The strudel dough is now rolled out on a damp cloth and patiently stretched out. ‘You should only marry somebody if they can get the strudel dough rolled out so thin that you could read the newspaper through it’, smiles the passionate baker. After that, the dough is smeared with warm butter. While one strudel is filled with apple slices, cinnamon and sugar, granddaughter Hanna is already preparing pears and curd cheese for the second one, and she doesn’t hesitate to sample the goods. In order to cater to all tastes, one half will also be topped with raisins. Finally, Maria Heil carefully twists the strudel dough together, brushes it with milk and places the tray in the large oven.
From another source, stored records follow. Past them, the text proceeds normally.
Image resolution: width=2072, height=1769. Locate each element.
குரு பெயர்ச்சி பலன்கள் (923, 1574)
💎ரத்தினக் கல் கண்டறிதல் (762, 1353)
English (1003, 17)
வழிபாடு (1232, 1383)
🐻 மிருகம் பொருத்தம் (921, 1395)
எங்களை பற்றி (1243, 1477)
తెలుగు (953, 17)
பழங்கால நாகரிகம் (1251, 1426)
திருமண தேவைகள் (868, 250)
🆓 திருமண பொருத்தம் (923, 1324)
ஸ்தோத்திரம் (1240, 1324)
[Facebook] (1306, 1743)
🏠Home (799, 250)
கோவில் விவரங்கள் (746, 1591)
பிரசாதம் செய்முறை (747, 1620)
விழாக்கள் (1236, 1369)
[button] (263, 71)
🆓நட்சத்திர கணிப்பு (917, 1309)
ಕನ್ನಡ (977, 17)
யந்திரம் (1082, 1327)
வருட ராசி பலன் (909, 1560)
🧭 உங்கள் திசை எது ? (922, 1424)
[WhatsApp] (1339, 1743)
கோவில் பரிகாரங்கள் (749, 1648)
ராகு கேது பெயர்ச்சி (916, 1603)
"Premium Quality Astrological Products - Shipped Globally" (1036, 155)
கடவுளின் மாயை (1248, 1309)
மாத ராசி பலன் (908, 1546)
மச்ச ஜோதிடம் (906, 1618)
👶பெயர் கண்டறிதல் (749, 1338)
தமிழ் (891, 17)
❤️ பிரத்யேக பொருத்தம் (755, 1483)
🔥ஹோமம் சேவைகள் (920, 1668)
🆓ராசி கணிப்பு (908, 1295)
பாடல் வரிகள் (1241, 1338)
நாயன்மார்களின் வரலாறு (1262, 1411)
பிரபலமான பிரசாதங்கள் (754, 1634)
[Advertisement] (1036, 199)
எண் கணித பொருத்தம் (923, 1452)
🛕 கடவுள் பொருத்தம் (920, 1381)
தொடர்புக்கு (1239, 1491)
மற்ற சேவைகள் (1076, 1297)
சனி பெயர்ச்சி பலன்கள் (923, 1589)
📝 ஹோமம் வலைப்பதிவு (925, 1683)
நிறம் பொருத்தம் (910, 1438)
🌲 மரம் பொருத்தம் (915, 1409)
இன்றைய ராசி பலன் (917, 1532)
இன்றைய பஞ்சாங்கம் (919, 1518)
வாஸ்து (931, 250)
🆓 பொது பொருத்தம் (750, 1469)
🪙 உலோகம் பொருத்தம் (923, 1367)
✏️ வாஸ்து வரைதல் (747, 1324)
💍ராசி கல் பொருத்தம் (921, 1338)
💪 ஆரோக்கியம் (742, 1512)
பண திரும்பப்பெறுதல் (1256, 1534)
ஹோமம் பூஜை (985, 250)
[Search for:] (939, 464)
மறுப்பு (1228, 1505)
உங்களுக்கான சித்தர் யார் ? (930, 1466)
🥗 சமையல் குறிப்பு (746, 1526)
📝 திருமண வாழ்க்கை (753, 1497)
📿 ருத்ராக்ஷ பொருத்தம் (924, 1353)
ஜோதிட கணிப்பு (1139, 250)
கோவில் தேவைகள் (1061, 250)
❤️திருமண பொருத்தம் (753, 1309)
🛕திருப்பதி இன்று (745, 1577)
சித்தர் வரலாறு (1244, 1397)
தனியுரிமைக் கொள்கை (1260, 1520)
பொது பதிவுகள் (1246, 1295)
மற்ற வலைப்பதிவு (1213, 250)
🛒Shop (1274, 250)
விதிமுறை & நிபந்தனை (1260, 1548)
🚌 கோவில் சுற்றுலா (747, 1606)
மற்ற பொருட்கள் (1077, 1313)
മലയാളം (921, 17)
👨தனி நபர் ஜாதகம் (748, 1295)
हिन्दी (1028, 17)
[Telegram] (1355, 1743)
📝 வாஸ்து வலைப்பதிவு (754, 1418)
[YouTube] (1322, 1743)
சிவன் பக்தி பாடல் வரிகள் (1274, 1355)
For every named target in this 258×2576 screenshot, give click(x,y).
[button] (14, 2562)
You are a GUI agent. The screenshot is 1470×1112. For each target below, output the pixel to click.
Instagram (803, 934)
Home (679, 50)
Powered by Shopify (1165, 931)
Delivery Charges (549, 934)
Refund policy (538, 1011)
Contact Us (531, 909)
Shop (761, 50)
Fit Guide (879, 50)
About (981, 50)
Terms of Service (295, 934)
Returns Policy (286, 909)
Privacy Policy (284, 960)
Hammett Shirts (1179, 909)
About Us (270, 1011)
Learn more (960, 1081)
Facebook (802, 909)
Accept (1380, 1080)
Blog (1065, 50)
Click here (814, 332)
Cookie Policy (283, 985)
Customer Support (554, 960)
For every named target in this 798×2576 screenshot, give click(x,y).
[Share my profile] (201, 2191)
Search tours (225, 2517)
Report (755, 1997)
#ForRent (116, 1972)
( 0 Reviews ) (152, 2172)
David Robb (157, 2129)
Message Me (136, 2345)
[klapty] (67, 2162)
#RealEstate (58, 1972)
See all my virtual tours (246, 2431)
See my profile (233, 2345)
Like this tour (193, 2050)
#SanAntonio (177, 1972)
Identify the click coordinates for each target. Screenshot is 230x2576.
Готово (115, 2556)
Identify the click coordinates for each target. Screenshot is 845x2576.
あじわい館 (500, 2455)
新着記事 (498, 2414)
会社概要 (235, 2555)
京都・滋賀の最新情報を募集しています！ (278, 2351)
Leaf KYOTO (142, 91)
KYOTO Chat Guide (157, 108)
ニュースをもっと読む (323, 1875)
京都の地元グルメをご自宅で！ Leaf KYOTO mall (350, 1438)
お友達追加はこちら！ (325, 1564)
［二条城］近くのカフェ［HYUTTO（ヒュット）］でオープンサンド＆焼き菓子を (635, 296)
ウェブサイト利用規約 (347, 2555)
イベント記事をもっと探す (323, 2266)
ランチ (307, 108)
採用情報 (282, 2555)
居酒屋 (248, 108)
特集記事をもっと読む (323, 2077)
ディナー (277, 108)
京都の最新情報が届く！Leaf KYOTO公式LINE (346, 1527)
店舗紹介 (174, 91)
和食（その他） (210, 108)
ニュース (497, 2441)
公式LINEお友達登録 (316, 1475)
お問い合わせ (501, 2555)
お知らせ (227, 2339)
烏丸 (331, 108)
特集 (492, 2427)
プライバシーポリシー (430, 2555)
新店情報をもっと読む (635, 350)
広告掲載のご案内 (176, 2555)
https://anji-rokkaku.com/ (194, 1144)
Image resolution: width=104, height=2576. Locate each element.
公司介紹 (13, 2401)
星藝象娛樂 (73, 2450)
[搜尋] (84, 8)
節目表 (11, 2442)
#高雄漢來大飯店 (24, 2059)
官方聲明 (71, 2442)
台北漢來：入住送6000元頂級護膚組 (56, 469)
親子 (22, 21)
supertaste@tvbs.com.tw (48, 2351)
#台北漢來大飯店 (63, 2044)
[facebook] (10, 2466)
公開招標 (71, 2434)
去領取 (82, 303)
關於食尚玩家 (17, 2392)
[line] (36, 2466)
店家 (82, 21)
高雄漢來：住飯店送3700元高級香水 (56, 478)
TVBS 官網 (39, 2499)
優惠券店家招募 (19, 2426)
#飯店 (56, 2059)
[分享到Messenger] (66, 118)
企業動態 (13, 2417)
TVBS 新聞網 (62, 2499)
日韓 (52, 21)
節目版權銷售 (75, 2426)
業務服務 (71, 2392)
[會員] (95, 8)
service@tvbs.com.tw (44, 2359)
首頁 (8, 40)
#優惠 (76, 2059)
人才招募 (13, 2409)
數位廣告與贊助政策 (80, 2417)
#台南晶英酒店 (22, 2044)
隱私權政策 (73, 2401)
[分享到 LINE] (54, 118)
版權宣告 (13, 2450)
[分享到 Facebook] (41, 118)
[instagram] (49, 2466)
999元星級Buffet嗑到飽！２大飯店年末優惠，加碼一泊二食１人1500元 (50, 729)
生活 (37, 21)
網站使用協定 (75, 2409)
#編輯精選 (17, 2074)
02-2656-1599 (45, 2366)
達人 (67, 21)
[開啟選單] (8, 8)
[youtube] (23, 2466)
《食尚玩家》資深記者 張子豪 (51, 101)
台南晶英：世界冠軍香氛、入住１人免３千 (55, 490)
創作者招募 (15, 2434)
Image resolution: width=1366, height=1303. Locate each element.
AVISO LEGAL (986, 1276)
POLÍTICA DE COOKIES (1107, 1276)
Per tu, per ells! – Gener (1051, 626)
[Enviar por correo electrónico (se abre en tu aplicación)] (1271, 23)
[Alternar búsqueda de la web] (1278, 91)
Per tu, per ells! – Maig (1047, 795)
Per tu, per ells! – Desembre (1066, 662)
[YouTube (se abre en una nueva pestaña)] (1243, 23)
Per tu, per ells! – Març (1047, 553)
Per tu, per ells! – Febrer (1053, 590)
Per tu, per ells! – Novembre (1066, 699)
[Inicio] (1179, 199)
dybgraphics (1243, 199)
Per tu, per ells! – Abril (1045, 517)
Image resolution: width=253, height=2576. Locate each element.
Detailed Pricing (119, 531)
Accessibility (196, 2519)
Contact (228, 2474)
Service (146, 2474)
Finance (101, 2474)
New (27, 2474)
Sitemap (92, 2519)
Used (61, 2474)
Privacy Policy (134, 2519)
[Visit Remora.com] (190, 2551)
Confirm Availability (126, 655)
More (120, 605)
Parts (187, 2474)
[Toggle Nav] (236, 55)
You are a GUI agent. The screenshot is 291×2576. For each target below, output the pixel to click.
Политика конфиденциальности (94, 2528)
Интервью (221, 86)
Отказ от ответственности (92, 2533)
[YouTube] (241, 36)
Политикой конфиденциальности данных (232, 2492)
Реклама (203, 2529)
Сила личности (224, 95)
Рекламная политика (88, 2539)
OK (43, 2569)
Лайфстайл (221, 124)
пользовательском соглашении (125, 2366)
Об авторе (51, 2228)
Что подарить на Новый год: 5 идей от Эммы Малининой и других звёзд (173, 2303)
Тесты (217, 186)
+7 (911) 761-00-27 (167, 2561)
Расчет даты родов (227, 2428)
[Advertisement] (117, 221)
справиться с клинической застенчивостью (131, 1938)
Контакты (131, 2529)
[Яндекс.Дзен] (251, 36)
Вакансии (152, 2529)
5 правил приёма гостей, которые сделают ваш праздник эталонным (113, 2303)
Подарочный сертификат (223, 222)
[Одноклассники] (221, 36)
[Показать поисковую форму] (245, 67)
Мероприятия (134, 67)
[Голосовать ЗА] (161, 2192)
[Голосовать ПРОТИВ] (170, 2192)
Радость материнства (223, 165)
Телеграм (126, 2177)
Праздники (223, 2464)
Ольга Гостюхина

Team spirit in the family business

The famous Hirschbirnwanderweg walking trail leads straight past the farm. If you follow the trail for a few steps, it will lead you to an idyllic holiday home. In a rustic country house, the family have set up two beautiful holiday apartments, including a sauna. Their son Martin and his wife take care of renting the holiday homes, as well as the farming. But Maria Heil places great emphasis on team spirit: In the past, she never had the opportunity to treat herself to a break with her husband due to the farm duties, so she wants to make this possible for her children.
By now, the scent of freshly-baked pastry has permeated the entire house. The pastry is golden brown as Mrs Heil removes the strudel from the oven. Carefully, she slices the strudel and sprinkles the pieces with icing sugar. Her home-made strudel sets itself apart from shop-bought alternatives both in its look and flavour at first glance, or better said, the first bite. Maria Heil is pleased with the results as well: ‘If you’re going to treat yourself to something like this’, says the farmer’s wife, ‘then you should at least eat something proper!’